Does your church, school, non-profit or town want to reduce its electric bill, while making the planet a better place? The Oregon Clean Power Co-op can help you do just that.
Here’s how it works:
• The solar panels are installed on your roof or property, but paid for by the Co-op. Your organization pays nothing.
• The Co-op raises the money to build the project through loans from its members, many of whom may be members of your community. Companies, banks and organizations may invest as well, although they cannot be voting members of the Co-op.
• Any Oregon resident can become a member of the Co-op, so funding could come from anywhere in the state. The Co-op will publicize your project to its members statewide, and help you get the word out about it in your community.
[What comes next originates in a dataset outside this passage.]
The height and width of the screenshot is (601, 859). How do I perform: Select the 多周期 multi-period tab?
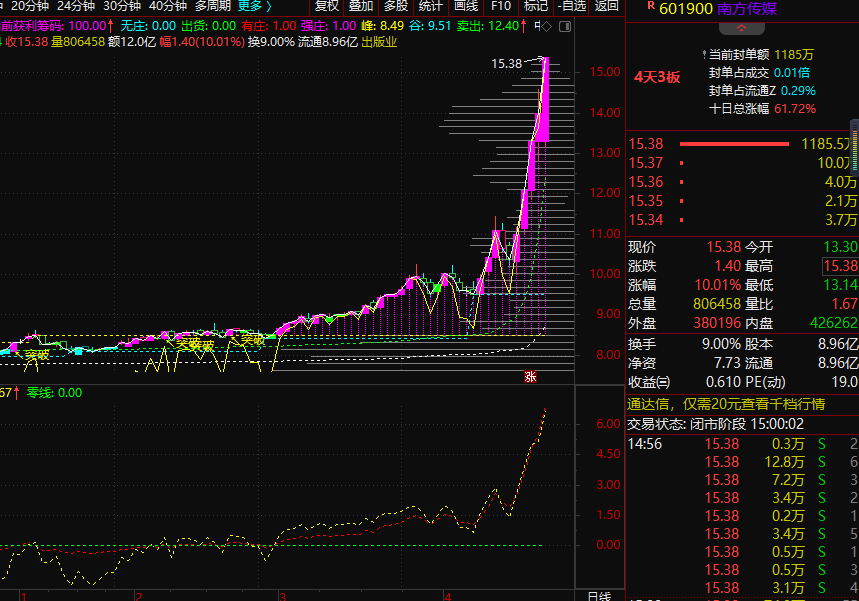click(212, 6)
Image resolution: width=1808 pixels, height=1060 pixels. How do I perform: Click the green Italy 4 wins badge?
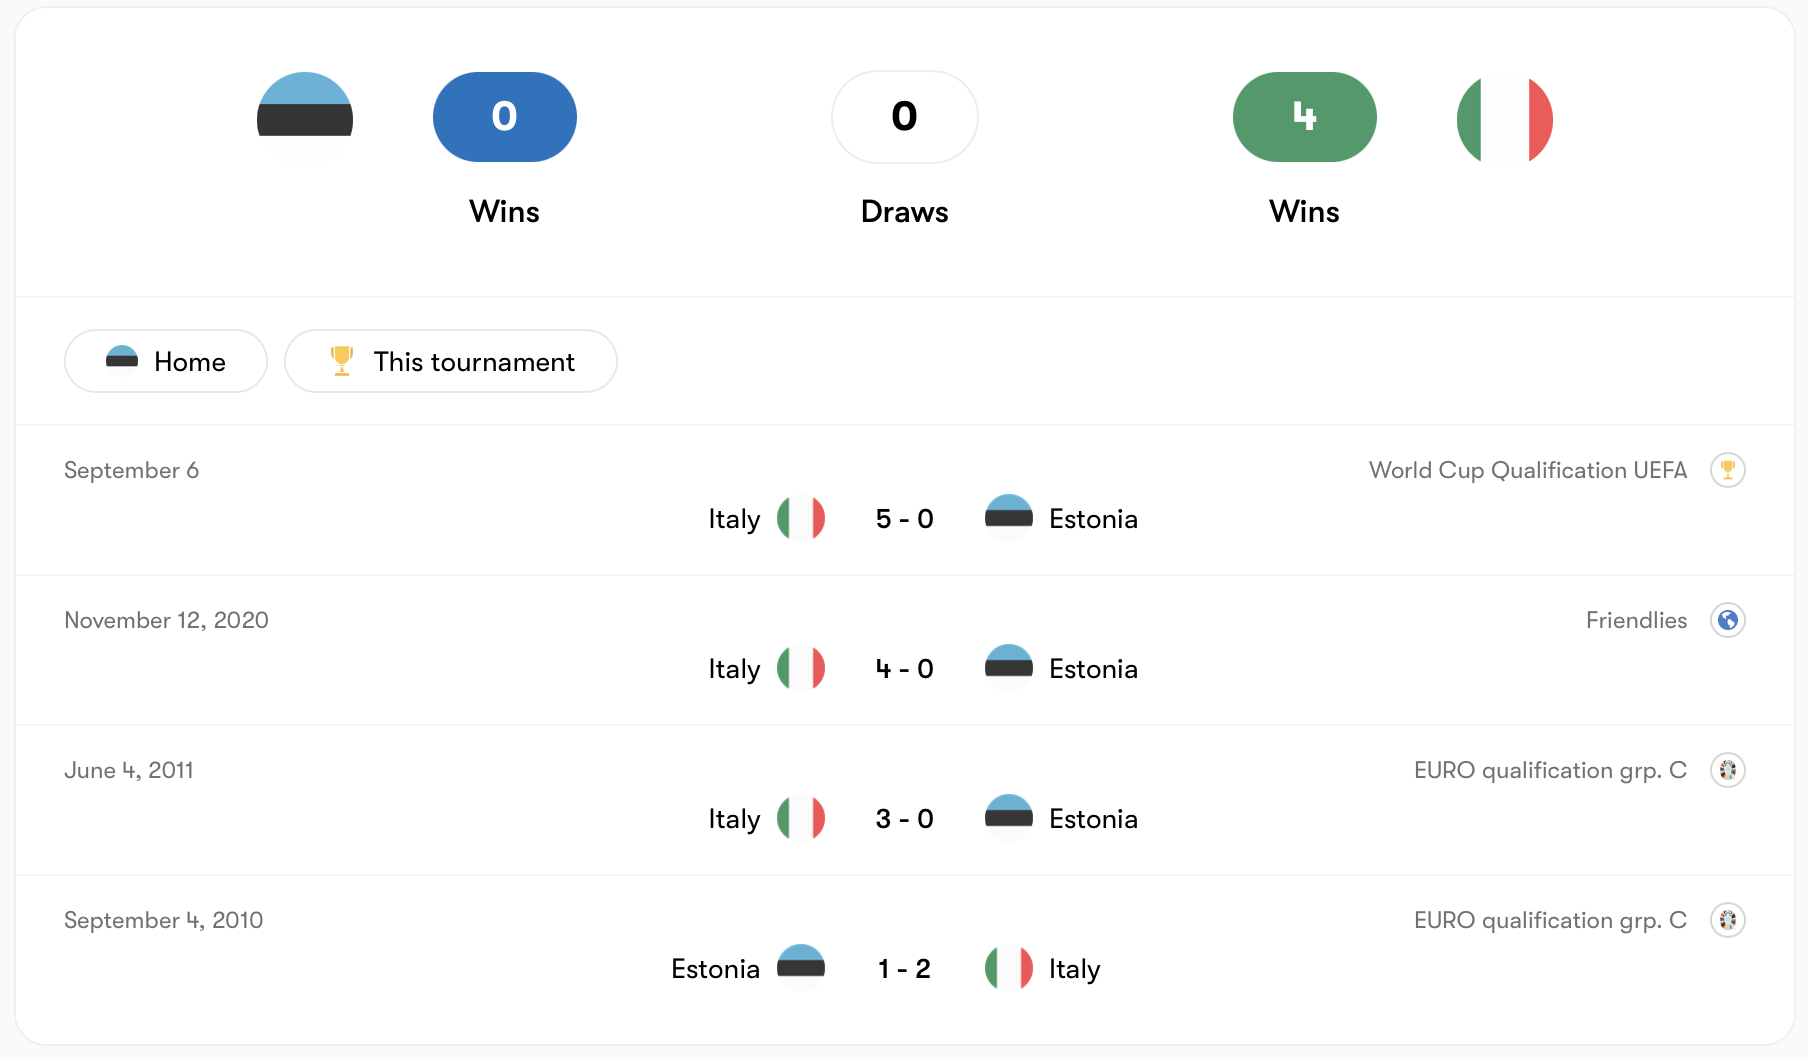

• When your project is fully funded, the Co-op will manage the design and installation process, using knowledgeable solar installers, typically Energy Trust of Oregon Trade Allies, who also can maintain the equipment once it is installed. All Co-op projects benefit from the Co-op’s in-depth knowledge and experience in the solar industry, and our ability to negotiate the lowest possible price for solar panels and other components.
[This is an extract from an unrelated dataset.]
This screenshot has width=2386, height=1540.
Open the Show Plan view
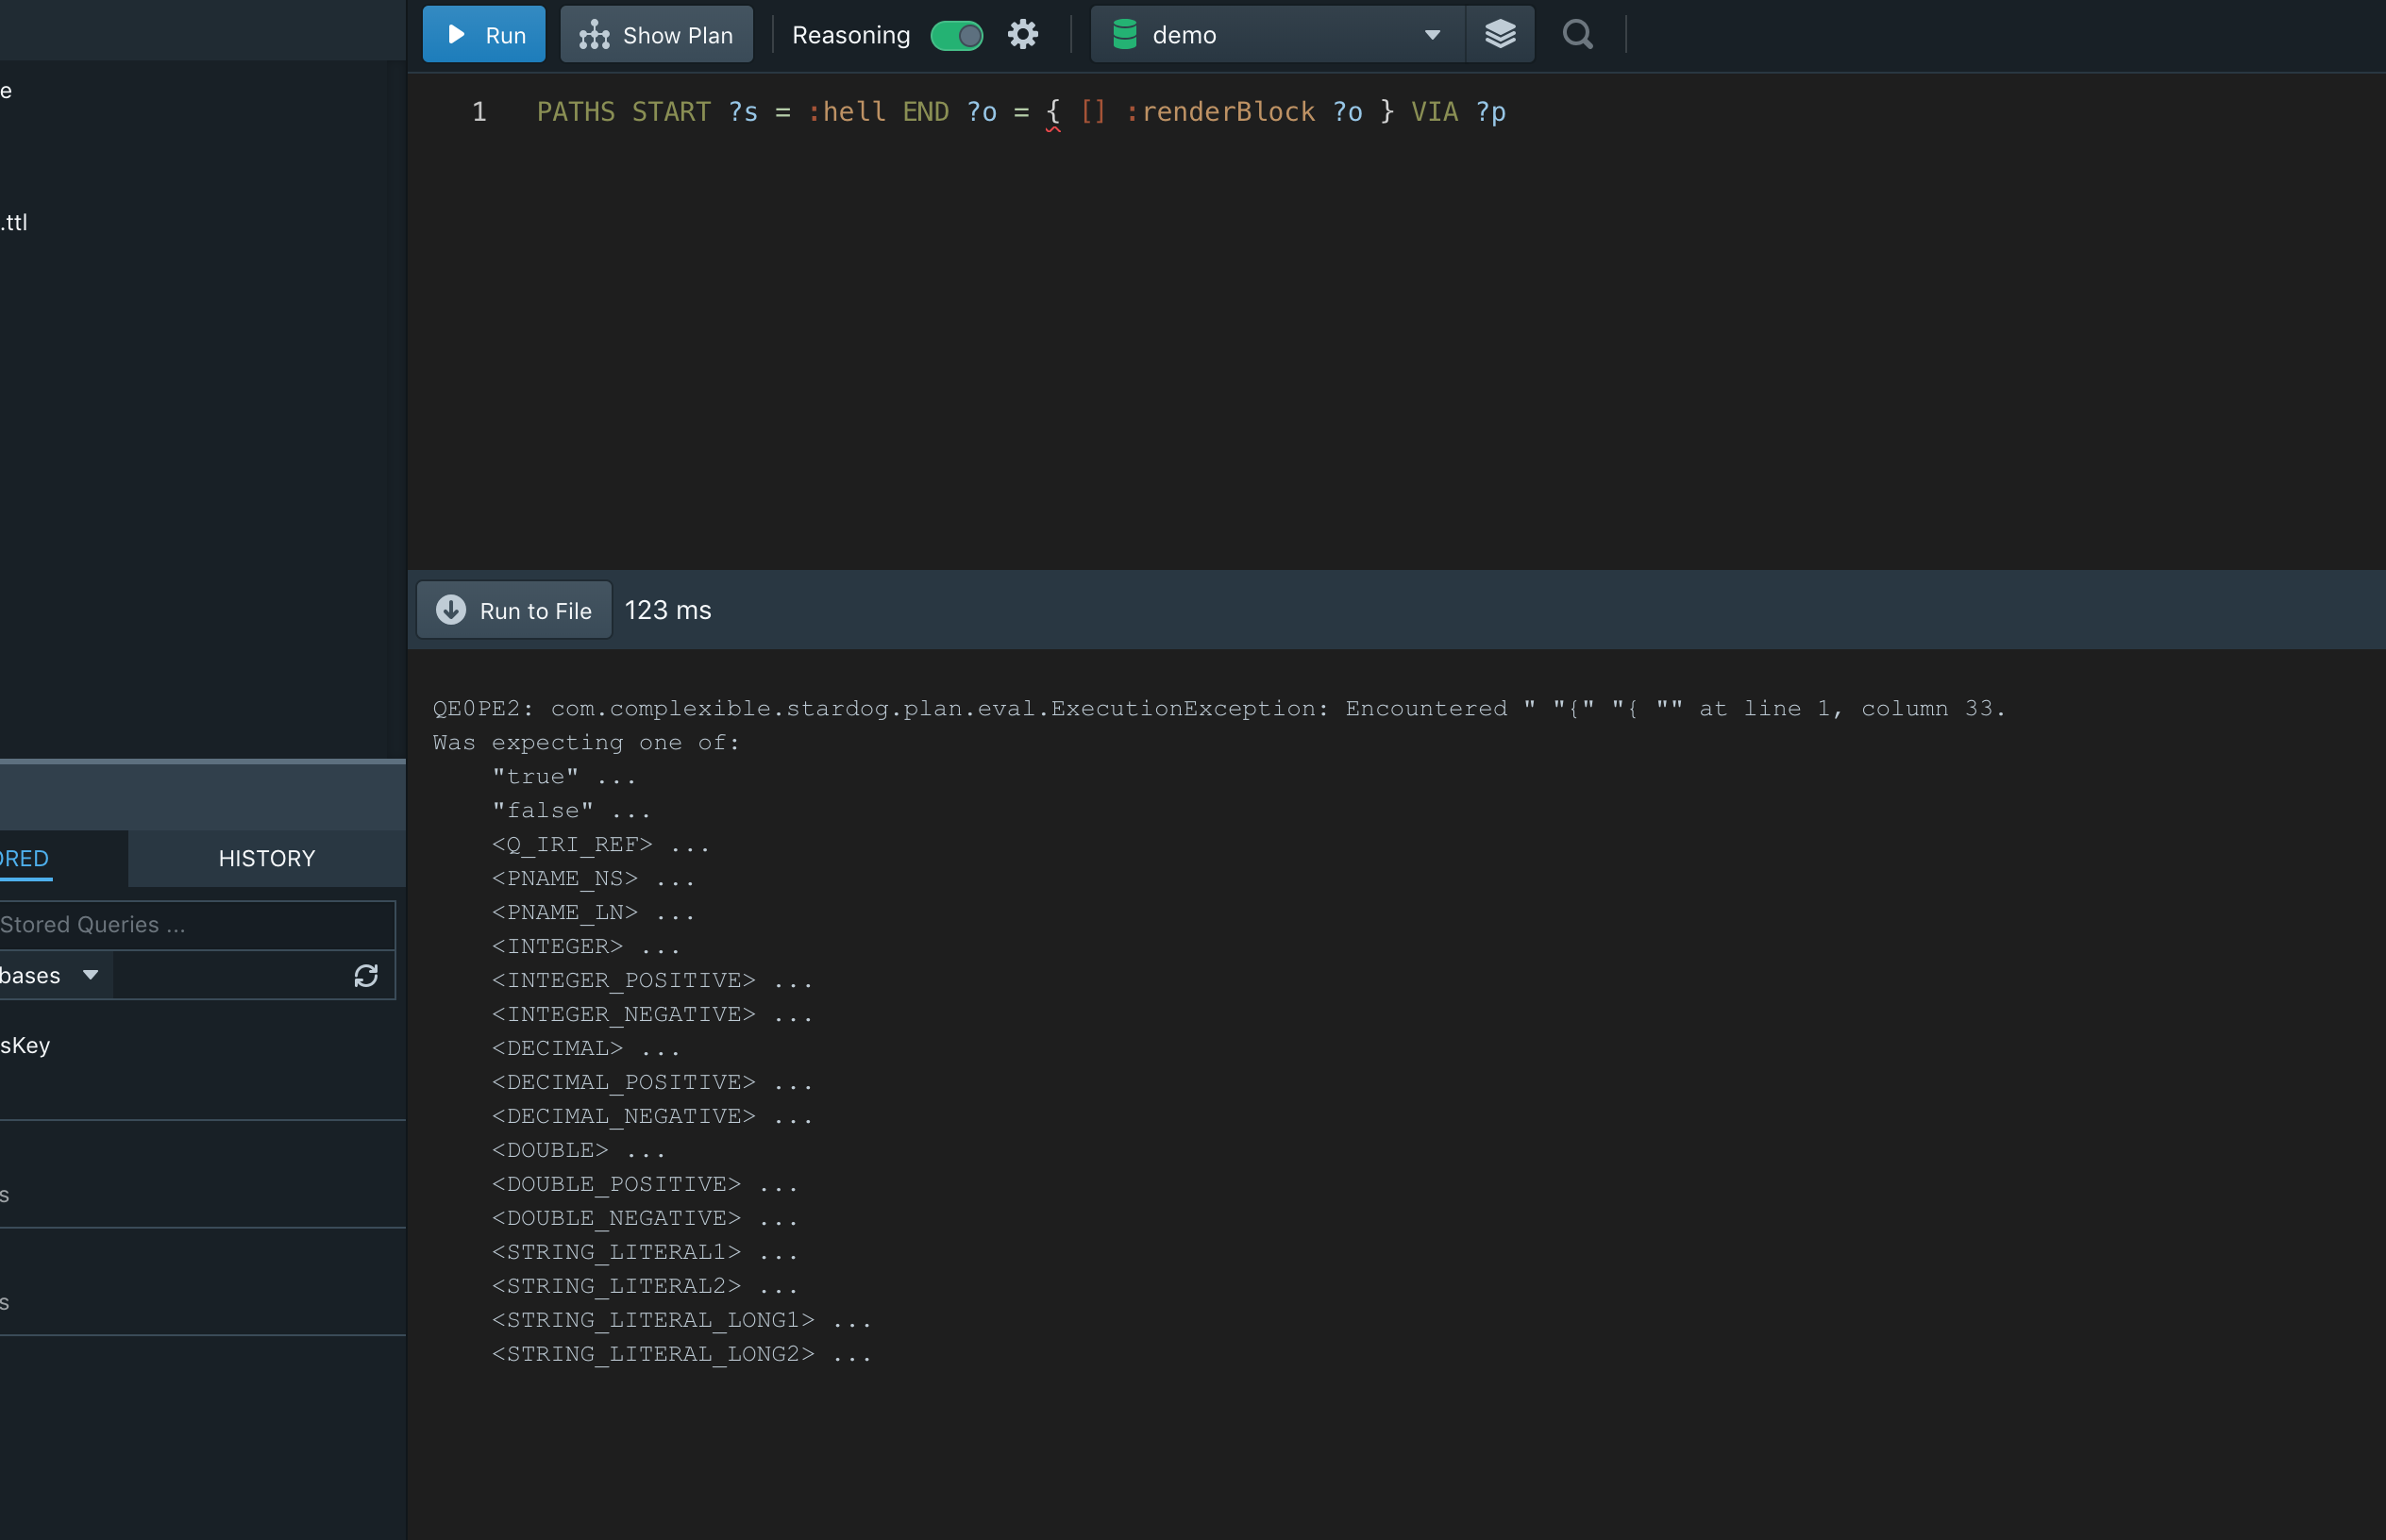(656, 35)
• Your organization reaps the benefits of the electricity produced from the sun as your electrical load from the utility is reduced substantially, based on how many panels you can host.
• To pay off the cost of the solar panels, your organization buys the power produced by the panels at a reduced rate that’s usually between 10% to 15% lower than your current utility rate (the exact rate will vary by project).
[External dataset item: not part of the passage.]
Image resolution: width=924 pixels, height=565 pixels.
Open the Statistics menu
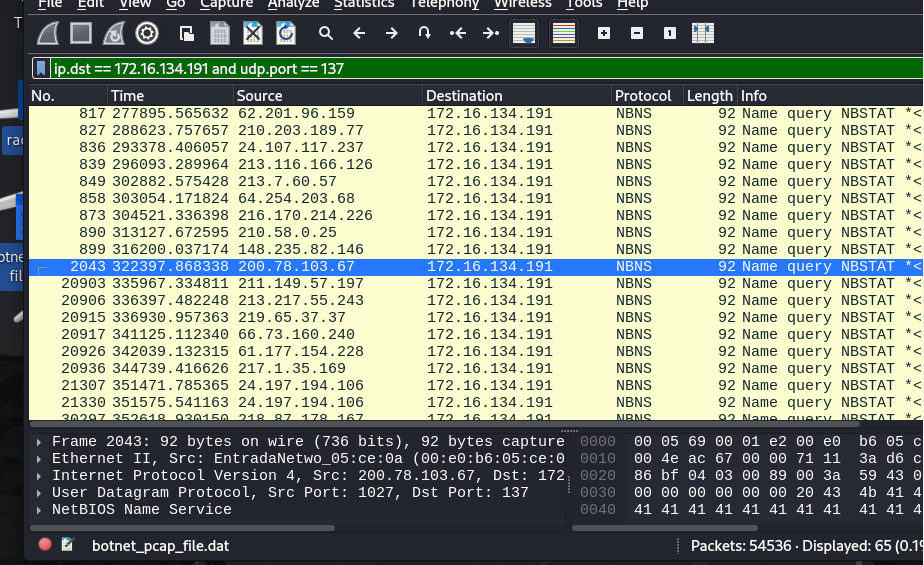tap(363, 4)
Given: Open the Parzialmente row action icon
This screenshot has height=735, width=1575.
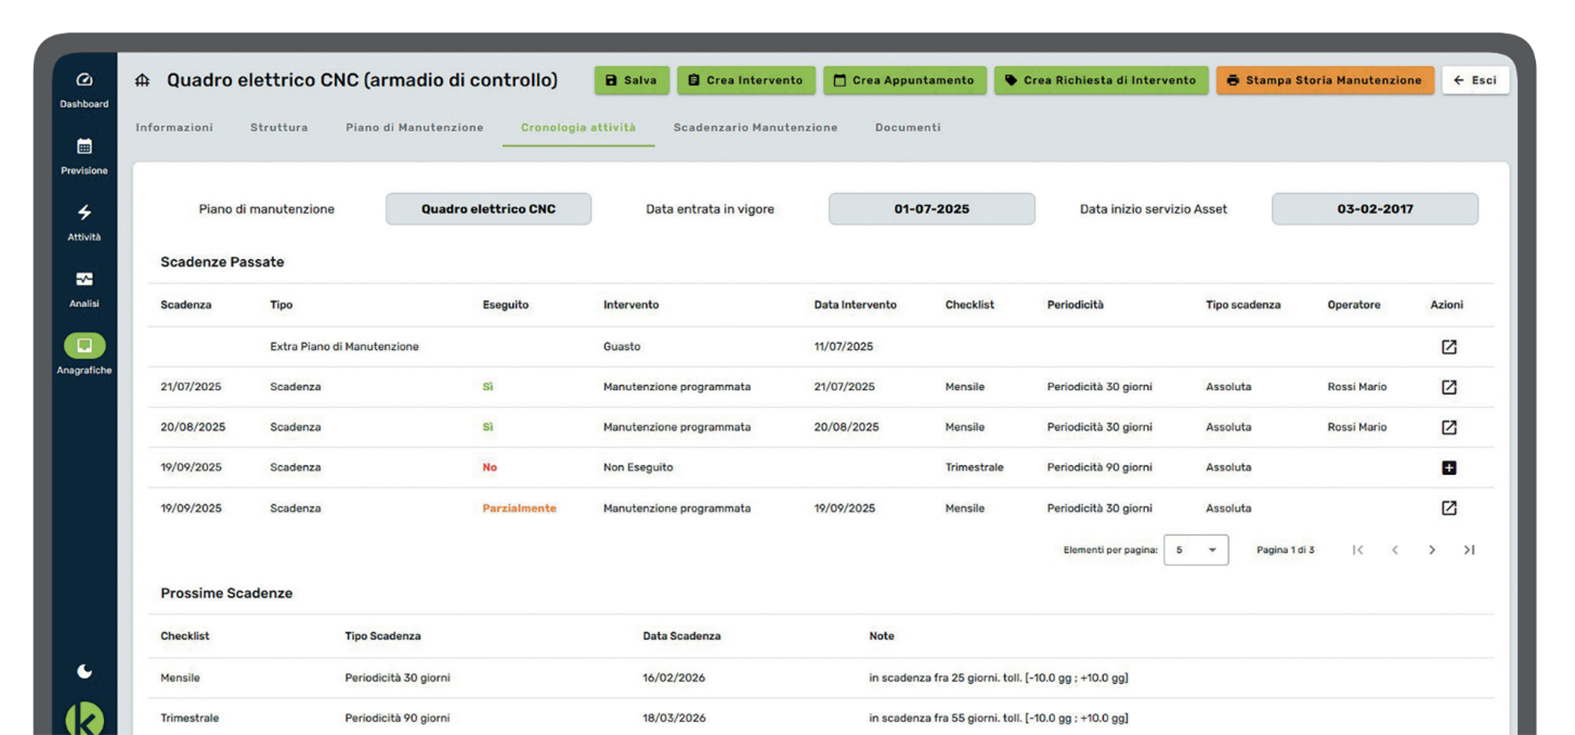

• After the Co-op members have been paid back, typically between 5-10 years, your organization will fully own the equipment and you pay nothing for the electricity thereafter. The solar panels the Co-op uses are warrantied for 25 years, and with no moving parts, will likely last much longer than that.
• The savings from using clean energy and community-funded solar projects over the long term can total in the hundreds of thousands of dollars after the panels are paid off, even for a typical 30-kW installation.